L'Antéchrist

Interprété par Jean Bertola
Analyse littéraire
Le « bien sûr » répété trois fois de suite installe une voix qui feint de concéder l'évidence pour mieux la retourner : oui, la Passion était douloureuse, oui Jésus était courageux — mais justement, c'est parce que tout le monde le sait que Brassens peut se permettre d'en parler autrement. La « bibine » de l'éponge, le « remonte-pente » absent au Golgotha, le Christ qui « tarabuste » : ces mots familiers glissés dans un récit sacré ne profanent pas par principe, ils ramènent le corps souffrant à sa dimension concrète et un peu ridicule, ce que le latin d'église avait soigneusement recouvert.

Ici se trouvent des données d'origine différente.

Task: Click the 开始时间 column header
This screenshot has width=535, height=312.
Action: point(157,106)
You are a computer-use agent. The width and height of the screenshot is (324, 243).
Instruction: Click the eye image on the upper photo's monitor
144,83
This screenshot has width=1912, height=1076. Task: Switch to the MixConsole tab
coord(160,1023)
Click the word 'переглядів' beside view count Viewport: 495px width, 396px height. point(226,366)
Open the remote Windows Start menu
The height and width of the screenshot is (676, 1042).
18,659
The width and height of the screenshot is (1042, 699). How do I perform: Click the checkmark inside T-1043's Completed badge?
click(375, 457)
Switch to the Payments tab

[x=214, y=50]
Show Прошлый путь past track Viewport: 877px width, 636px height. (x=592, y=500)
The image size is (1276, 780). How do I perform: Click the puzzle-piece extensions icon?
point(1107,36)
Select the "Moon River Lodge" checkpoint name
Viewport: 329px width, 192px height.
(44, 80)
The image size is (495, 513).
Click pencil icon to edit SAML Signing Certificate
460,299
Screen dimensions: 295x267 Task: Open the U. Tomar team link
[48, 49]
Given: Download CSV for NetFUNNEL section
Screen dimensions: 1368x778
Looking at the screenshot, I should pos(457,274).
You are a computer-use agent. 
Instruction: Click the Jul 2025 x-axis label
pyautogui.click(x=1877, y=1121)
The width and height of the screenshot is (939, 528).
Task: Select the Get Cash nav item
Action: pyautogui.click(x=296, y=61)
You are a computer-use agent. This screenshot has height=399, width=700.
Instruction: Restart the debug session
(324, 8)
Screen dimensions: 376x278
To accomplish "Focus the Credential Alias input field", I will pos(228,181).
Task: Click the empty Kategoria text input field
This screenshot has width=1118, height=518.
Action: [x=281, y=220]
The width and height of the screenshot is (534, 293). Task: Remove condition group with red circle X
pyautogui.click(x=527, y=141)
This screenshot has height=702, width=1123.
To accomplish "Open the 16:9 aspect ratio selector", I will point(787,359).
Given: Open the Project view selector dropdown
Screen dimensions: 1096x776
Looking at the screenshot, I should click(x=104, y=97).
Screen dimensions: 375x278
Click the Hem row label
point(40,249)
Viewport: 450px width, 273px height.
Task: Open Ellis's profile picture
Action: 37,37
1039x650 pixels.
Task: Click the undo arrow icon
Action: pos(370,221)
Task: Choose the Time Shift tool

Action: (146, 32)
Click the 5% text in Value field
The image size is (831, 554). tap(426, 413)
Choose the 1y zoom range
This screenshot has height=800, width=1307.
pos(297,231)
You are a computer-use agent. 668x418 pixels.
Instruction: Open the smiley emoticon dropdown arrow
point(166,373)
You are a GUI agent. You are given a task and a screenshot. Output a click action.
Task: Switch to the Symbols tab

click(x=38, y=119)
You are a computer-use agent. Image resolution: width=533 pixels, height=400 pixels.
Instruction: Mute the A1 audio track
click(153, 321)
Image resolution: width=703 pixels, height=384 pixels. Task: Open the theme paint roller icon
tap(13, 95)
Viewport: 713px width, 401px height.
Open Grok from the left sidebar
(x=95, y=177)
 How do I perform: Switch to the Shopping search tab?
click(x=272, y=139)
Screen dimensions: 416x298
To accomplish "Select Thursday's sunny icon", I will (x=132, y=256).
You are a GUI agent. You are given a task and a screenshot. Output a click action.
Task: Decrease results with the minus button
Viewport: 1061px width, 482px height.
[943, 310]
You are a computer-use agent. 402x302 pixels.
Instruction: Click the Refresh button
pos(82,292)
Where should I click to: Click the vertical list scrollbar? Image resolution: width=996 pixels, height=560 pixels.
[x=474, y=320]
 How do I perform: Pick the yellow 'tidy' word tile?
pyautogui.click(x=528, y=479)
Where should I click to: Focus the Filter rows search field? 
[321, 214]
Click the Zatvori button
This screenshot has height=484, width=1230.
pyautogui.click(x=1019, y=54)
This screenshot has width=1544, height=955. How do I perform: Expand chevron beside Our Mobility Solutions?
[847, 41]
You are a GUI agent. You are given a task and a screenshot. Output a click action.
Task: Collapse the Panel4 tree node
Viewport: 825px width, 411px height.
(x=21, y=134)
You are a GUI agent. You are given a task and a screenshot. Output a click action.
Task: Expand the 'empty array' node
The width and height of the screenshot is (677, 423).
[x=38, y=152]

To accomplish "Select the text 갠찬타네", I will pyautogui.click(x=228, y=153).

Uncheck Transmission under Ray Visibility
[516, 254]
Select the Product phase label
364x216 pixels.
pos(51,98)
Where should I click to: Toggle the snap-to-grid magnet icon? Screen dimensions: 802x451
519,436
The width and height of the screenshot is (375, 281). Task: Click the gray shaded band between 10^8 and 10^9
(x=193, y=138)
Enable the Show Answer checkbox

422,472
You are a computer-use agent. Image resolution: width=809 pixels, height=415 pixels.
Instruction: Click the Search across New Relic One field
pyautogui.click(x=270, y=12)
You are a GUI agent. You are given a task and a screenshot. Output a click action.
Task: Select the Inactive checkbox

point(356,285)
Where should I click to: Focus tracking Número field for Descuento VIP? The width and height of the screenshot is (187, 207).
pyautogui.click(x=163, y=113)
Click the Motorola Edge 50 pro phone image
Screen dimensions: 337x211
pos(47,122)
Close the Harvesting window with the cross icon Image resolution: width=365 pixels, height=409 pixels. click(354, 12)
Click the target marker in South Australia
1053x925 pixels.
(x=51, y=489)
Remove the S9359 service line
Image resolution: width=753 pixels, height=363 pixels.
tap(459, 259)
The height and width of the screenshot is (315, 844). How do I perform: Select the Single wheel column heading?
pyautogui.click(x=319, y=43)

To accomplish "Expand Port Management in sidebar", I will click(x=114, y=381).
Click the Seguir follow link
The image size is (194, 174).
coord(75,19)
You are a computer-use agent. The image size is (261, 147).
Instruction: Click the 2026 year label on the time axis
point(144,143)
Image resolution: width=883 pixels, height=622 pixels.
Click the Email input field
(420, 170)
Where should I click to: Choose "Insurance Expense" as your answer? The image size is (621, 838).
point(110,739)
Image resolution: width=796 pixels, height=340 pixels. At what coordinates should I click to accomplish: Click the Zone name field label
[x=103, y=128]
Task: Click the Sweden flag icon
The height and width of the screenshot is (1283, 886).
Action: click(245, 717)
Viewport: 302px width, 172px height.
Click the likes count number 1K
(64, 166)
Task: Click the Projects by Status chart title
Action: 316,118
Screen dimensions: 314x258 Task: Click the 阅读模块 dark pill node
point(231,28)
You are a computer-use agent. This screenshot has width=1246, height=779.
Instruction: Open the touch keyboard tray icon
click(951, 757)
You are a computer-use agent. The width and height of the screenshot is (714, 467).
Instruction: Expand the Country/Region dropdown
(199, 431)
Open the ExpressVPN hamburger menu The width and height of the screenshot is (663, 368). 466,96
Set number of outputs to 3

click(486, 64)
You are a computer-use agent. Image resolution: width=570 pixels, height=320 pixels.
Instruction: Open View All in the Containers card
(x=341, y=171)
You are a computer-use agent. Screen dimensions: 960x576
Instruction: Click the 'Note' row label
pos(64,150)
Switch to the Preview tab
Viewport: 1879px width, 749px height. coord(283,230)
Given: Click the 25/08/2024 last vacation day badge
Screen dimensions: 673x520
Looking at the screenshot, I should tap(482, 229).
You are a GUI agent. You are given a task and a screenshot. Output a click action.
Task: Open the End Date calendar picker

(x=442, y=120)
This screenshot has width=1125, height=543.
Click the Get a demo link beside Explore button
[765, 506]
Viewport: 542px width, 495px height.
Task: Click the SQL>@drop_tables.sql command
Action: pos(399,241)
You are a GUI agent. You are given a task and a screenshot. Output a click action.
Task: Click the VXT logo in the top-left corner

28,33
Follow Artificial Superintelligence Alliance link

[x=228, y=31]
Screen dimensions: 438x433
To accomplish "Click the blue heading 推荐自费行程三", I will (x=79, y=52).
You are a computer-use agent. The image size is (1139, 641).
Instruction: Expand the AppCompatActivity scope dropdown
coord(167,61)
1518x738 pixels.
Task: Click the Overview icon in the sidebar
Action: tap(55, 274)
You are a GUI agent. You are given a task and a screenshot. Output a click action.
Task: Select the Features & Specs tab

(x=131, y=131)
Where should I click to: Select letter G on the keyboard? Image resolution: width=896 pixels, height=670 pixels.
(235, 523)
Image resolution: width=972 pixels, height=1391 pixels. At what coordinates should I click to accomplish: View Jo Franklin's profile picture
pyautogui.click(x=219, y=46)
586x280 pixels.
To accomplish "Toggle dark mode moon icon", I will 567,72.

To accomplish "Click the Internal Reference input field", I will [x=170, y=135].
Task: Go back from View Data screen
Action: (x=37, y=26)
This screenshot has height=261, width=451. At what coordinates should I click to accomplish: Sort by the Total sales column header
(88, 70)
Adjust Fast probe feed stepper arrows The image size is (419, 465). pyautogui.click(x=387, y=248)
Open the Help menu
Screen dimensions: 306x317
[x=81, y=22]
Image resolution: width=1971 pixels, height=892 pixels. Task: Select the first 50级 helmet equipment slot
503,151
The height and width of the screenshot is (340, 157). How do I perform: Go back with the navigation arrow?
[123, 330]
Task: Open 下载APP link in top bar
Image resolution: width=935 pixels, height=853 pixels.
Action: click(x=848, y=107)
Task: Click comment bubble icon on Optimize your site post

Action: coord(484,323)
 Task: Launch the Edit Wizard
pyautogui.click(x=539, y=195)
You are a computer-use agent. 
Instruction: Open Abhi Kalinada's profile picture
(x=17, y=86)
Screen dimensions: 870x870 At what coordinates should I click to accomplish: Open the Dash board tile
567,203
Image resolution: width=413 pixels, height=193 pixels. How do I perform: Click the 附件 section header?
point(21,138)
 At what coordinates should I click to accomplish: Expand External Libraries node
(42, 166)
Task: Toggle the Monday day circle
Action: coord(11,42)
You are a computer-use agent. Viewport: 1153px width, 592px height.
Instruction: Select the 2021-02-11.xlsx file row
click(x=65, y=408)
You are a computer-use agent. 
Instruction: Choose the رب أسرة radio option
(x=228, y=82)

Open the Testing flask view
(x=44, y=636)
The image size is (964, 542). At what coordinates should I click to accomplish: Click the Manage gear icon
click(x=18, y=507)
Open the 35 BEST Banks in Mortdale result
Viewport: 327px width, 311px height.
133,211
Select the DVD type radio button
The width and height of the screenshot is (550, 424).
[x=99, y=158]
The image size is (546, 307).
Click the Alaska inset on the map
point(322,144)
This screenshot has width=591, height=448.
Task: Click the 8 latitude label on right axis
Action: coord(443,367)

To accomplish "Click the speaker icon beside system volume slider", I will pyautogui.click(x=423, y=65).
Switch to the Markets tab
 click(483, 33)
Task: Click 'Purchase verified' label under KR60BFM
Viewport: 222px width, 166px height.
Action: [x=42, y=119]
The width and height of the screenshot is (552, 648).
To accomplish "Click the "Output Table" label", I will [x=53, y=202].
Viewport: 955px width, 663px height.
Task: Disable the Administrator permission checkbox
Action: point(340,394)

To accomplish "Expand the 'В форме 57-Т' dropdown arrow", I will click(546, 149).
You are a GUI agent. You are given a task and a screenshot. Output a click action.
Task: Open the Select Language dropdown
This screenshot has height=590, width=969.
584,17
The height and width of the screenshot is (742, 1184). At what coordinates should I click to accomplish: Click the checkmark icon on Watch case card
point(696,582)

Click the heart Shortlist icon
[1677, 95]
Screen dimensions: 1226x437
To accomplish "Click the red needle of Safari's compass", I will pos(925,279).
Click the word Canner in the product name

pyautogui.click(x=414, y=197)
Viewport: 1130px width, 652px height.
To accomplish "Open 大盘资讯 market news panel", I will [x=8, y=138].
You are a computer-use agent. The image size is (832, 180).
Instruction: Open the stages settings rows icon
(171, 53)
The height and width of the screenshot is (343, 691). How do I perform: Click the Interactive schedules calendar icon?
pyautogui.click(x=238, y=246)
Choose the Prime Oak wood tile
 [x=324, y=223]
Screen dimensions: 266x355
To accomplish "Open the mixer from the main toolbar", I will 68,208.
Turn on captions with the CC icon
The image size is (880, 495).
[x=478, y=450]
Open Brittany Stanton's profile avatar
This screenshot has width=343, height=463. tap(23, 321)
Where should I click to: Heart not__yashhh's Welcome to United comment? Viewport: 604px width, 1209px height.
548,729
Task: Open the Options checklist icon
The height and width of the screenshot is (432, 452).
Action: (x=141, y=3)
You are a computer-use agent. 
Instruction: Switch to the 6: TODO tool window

Mais le coup de force vient à la quatrième strophe, où la relation entre le père et le fils se résume à un « accord tacite » — tu montes sur la croix, je te ressuscite — formule qui ne nie pas la foi mais qui en expose la mécanique, transformant le mystère en contrat à peu près raisonnable. Le Christ devient alors « tête d'affiche », « portrait en vedette » : non par cynisme, mais parce que Brassens observe que la gloire posthume était, dès le départ, inscrite dans le geste. La chute finale, « il s'est fichu dedans », clôt le tout non pas comme un verdict mais comme un haussement d'épaules : le sacrifice n'a pas sauvé grand monde, et pourtant, reconnaît le narrateur, beaucoup en feraient autant — ce qui dit moins de mal de la religion que de bien de l'absurde générosité humaine.
Strophe 1
Je ne suis pas du tout l'antéchrist de service,
J'ai même pour Jésus et pour son sacrifice
Un brin d'admiration, soit dit sans ironie.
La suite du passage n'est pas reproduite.